The Civil Society in Tunisia and Development

The Civil Society in Tunisia and Development

 KazdaghliThe civil society sector in Tunisia is still rather nascent, yet there is a growing number of non-profit organizations (NGOs), including Islamic ones, that raise many questions about their role in civil society and the sources of their funding. Generally, NGOs are considered advocates of freedom and identity and key players in a civil society while contributing to their promotion and development. According to Ridha Kazdaghli, the Director of the Centre for Information, Training, Studies and Documentation on Associations (IFEDA), there have been many changes in the way non-profits have functioned after April 2011.
In his opinion, prior to 2011, NGOs were accustomed to mostly implementing government policies without the ability to influence decisions and policy-making. Their participation in the civil society was based mostly on the rich concept of help and contribution to development. After 2011, though, the role of NGOs changed diametrically. First, the number of NGOs and other civil society organizations has increased from about 7,000 to 16,000 only during the 2011-2013 period. Second, the newly established associations cover a broader array of topics, such as citizenship, culture, development and more. Moreover, NGOs have become more attached to the concerns of citizens while encouraging them towards freedom and associative work. Yet, about 16,000 non-profit organizations reportedly still lack effort and joint and cooperative action.
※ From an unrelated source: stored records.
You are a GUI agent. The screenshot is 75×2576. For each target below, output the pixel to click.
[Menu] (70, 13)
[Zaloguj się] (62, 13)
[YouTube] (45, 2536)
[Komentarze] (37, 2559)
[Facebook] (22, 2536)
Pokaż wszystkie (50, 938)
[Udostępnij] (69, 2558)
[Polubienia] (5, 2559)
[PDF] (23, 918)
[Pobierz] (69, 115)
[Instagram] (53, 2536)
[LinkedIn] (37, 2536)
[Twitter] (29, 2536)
Moreover, the question remains whether the old as well as the new NGOs are ready to fight for development. Mr. Kazdaghli thinks that the Tunisian civil society needs to make a lot of effort to integrate all associations into one network in order to fulfill this aim. He thinks that there should also be interactivity at the level of the public sector with regard to the supervisory authority and with reference to the creation of training centers. Mr. Kazdaghli added that NGOs should be instrumental in fighting even complex problems, such as unemployment, improvement of infrastructure in Tunisia’s regions, or women’s literacy.